Francesca didn’t move for a moment, and she would have sworn there was a dry edge to that slightly overemphasized word. Except, lifting her gaze, she searched for some hint that the duchess teased, for a sign that the older woman knew precisely how Francesca felt about those affairs. Alas, when she lifted her gaze, the duchess wore her usual serene and very even expression.
“And fourthly,” Her Grace said, “there was the matter of your wedded state.”
Francesca’s eyebrows went flying up. There it was. “M-my…” She strangled on the word.
The door opened as Francesca struggled to get the remainder of her reply out.
The duchess beamed. “Ah, splendid.” She motioned the young maid, Tess, forward. “Tea.”
Yes, because no moment in any English household was complete without the requisite brew. And yet, the Duchess of Sutton should so casually pour herself a cup from the porcelain teapot after she’d just said… after she’d just said…
“Marriage?” Francesca blurted.
Tess paused, casting a befuddled look between the two women. “Beg pardon, miss?” she asked hesitantly.
Her Grace clapped once. “That will be all.”
With a relieved glance, Tess dropped a hasty curtsy and scurried off.
“Now, where were we?” the duchess said as she added sugar to her delicate cup and proceeded to stir it.
“We were speaking of my father,” Francesca hurriedly supplied.
“Ah, that is right… marriage. Your marriage.”
Her head still muddled, Francesca said the only thing that did make sense. “I’m not married.”
From over the rim of the teacup she’d partially raised, the duchess flashed another smile. “That is precisely the point, my dear.”
The Duchess of Sutton took another dainty sip. “Ensuring you at last marry a kindly, respectable, devoted, and loyal gentleman.”
Had any other woman put those very words to her, Francesca would have happily pointed out that those latter two descriptors meant the very same thing.

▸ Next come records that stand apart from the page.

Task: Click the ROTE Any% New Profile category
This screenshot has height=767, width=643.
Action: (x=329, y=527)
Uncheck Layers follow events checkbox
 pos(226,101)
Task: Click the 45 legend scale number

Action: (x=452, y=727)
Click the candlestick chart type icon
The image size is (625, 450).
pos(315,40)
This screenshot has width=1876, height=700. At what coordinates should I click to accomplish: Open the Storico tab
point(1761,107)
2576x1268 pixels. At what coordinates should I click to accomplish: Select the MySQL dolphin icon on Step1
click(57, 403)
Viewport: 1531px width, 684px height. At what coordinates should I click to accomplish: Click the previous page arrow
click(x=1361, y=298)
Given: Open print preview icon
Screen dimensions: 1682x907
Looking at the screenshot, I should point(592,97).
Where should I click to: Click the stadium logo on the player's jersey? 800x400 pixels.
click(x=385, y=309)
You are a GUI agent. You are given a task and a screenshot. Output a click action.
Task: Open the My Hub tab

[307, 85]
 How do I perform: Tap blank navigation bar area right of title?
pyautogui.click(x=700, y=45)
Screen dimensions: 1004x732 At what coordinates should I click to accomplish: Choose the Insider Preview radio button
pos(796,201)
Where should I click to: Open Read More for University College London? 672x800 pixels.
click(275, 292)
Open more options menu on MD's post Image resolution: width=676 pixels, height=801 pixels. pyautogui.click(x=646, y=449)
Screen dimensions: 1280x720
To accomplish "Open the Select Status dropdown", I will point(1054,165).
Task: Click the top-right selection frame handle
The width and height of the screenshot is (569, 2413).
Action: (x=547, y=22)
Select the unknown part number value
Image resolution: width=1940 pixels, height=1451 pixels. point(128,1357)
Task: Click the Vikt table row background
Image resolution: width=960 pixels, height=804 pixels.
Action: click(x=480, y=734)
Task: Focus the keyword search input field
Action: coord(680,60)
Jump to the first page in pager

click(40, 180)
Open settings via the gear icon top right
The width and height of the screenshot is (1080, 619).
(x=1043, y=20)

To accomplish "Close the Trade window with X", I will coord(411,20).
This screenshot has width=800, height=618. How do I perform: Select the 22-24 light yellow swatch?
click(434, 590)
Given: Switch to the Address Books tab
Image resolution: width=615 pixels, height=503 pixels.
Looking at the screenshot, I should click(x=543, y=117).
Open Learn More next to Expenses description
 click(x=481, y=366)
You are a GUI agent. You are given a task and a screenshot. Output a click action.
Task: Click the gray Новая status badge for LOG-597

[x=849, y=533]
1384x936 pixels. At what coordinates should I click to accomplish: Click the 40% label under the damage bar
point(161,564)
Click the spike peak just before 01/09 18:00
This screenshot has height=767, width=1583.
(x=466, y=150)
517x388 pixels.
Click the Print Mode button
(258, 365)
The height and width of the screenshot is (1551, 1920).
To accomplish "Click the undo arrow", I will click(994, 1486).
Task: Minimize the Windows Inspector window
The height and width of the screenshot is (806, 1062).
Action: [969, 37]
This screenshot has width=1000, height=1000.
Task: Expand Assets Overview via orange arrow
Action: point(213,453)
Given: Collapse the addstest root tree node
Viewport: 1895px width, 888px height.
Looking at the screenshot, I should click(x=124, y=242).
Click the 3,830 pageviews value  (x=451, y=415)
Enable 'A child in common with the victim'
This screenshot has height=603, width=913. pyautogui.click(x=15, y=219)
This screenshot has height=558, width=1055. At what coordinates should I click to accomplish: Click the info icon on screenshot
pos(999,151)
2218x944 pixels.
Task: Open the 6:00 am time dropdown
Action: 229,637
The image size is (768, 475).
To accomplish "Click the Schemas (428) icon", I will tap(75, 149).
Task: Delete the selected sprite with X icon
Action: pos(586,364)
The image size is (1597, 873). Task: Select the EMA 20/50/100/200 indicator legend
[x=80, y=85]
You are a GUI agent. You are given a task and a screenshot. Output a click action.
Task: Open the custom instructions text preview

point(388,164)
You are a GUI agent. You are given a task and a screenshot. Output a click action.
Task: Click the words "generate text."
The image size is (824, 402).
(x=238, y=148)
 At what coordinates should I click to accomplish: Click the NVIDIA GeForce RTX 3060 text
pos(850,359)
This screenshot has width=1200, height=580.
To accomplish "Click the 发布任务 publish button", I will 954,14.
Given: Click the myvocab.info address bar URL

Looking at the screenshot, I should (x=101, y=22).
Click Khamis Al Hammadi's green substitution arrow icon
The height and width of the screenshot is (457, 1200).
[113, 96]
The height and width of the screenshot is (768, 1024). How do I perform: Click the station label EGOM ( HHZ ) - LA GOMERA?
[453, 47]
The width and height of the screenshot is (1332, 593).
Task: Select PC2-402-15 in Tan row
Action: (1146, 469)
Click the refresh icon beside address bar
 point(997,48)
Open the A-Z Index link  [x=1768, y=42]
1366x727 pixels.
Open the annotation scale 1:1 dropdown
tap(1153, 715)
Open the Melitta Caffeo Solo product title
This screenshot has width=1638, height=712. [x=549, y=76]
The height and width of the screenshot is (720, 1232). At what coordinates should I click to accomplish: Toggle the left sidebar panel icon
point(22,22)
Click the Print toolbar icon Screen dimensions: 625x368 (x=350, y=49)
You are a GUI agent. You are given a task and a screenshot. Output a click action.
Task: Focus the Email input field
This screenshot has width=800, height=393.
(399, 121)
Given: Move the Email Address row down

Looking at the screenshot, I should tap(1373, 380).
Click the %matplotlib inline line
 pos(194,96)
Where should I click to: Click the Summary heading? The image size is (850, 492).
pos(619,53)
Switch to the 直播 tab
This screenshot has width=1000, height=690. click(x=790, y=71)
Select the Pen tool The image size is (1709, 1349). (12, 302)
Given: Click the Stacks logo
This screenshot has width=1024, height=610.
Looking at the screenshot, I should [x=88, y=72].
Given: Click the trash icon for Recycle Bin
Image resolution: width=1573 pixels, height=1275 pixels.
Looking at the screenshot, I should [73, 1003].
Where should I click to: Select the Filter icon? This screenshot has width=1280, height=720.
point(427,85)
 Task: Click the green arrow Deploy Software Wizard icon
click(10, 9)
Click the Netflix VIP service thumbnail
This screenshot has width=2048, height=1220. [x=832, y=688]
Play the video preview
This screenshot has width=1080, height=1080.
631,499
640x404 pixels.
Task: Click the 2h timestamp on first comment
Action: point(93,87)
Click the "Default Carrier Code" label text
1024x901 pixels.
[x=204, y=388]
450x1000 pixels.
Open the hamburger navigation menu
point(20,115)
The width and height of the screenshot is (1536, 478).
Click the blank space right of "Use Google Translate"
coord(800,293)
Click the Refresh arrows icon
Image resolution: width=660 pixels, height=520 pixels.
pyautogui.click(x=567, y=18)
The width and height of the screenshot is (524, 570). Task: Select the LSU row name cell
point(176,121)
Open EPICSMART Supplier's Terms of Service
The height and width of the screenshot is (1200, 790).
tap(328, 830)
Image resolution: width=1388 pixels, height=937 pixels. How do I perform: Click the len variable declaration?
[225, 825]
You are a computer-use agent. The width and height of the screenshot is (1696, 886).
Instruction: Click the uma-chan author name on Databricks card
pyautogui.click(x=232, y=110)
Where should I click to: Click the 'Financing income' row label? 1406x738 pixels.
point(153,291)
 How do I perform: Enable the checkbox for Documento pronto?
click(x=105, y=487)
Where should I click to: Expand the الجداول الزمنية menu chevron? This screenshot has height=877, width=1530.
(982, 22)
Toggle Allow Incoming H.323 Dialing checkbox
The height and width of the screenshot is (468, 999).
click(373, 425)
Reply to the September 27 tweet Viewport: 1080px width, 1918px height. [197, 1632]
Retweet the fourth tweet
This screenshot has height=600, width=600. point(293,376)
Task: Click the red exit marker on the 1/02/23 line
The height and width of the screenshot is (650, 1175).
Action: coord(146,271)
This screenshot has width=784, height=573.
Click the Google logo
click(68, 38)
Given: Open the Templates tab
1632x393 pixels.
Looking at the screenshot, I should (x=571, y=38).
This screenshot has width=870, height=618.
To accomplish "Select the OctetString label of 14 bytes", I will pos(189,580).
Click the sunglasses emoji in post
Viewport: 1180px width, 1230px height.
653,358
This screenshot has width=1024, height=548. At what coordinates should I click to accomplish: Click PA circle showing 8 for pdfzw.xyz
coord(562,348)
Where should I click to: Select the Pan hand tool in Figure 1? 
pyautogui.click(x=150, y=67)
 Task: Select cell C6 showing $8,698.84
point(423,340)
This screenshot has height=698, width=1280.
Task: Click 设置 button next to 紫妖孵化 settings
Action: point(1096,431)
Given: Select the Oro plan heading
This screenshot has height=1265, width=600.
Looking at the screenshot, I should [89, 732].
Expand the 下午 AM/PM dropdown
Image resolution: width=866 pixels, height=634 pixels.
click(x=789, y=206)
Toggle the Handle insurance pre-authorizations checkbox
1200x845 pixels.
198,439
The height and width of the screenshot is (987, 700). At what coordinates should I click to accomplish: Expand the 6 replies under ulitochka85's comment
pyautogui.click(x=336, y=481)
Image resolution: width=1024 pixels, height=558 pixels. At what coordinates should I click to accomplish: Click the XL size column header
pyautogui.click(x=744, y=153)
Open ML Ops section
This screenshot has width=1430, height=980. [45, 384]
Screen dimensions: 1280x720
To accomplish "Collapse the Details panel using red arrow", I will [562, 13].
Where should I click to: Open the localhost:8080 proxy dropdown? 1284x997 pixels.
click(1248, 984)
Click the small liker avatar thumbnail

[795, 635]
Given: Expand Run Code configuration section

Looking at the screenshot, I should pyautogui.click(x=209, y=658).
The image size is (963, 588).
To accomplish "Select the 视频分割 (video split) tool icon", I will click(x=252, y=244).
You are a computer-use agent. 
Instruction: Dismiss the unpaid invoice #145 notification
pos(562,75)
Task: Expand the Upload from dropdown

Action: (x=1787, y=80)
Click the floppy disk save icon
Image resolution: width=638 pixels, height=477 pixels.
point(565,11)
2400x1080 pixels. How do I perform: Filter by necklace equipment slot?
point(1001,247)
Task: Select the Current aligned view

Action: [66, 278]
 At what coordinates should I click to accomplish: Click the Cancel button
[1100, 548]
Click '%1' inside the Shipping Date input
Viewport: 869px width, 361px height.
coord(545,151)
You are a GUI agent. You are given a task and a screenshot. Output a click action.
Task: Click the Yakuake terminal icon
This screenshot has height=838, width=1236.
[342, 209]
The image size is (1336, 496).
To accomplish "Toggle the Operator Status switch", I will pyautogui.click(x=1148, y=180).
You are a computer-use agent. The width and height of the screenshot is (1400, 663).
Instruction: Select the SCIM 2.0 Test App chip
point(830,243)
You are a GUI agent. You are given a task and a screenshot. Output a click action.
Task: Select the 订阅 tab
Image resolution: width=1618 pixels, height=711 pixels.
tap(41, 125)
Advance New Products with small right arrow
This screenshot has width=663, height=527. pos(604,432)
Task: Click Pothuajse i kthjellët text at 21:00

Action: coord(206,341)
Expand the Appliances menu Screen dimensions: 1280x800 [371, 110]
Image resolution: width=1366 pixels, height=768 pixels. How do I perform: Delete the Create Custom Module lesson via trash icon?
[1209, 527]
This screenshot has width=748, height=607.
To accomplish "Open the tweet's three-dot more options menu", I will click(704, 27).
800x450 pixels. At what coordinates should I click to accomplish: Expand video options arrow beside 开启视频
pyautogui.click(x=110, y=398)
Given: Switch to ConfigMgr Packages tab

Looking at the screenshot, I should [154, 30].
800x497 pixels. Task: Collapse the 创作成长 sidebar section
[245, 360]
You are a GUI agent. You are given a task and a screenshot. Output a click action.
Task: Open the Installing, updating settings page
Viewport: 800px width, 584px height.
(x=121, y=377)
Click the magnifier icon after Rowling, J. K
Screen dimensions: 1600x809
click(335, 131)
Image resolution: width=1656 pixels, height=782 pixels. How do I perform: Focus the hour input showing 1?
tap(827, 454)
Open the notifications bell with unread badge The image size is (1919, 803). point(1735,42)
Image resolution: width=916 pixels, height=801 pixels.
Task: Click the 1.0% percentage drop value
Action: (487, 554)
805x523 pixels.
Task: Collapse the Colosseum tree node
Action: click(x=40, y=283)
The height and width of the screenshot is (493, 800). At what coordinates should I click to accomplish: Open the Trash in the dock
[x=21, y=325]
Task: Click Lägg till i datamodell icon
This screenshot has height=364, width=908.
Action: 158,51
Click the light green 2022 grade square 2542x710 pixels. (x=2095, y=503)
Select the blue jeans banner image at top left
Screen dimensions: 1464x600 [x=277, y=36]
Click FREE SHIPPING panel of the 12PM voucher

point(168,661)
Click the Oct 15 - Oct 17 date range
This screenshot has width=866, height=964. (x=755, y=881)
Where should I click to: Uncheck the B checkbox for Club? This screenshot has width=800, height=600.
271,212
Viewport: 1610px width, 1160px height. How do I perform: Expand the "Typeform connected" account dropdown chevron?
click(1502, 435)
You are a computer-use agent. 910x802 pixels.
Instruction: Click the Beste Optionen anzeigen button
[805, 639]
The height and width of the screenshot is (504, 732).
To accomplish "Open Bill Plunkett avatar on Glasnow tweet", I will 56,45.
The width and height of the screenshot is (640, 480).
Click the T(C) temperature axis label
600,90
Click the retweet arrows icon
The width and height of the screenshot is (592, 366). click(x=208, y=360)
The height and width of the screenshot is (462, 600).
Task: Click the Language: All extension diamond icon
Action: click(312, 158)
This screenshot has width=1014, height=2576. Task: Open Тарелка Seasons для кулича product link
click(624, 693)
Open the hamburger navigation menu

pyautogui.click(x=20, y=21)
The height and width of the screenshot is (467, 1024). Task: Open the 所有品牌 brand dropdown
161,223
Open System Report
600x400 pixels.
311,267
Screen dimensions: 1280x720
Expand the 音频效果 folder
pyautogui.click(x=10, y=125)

Her father’s notes briefly forgotten, Francesca lowered them to her lap. “Your Grace, there are no kindly, respectable, devoted gentlemen. Not for me.” Not where she was concerned. At thirty years of age, she’d taken part in all but one London Season over the past twelve years. There’d never been a betrothed. Why, there’d not even been a suitor. Not even the casual sort to beg a dance one day, pay a visit the next, and then disappear on the third.
“Ah.” The duchess wagged another long digit. “But there is someone for everyone, my dear. And your father would not have been your father had he not at least considered that before he passed.” Her godmother lifted her chin. “The top page, my dear.”
Dutifully raising the packet, Francesca unfolded and read the top page.
My dearest Franny,
If you are reading this, it is as I feared, and my memory has now failed me, and I am now gone.
Her throat moved spasmodically, the letter trembling in her fingers, and she tightened her hold upon it to steady her grip.
In yet another break with her usual decorum, the duchess rested a hand upon Francesca’s knee. “I promise the remainder is a good deal less sad,” she murmured.
Francesca resumed reading.
It has always been my greatest wish that you would know the love and happiness shared by your mother and I.
Yes, that, too, had been Francesca’s wish. Though she’d never met the mother who’d given her life, she’d listened over the years to telling after telling and then retelling that her father had shared of that happy union. And she’d wanted all of that for herself. But now she’d not allow herself any more of that regret about her circumstances, with which she’d come to terms, if not to peace.
It is also my belief that you still can and will know that joy-ever-after. And though you did not yourself find the gentleman who might be that and bring that for you, I have.
As if singed, Francesca dropped the letter. It fell in a soft, whispery heap onto her lap. The duchess had been correct. The letter left by her father was a good deal less sad, but certainly no less horrifying and troubling and… well, every other manner of word ending in ing that denoted distressing sentiments.
“He is the Marquess of St. James, my dear. In need of a good wife as much as you are in need of a good husband. It is, therefore, a match made in English heaven.”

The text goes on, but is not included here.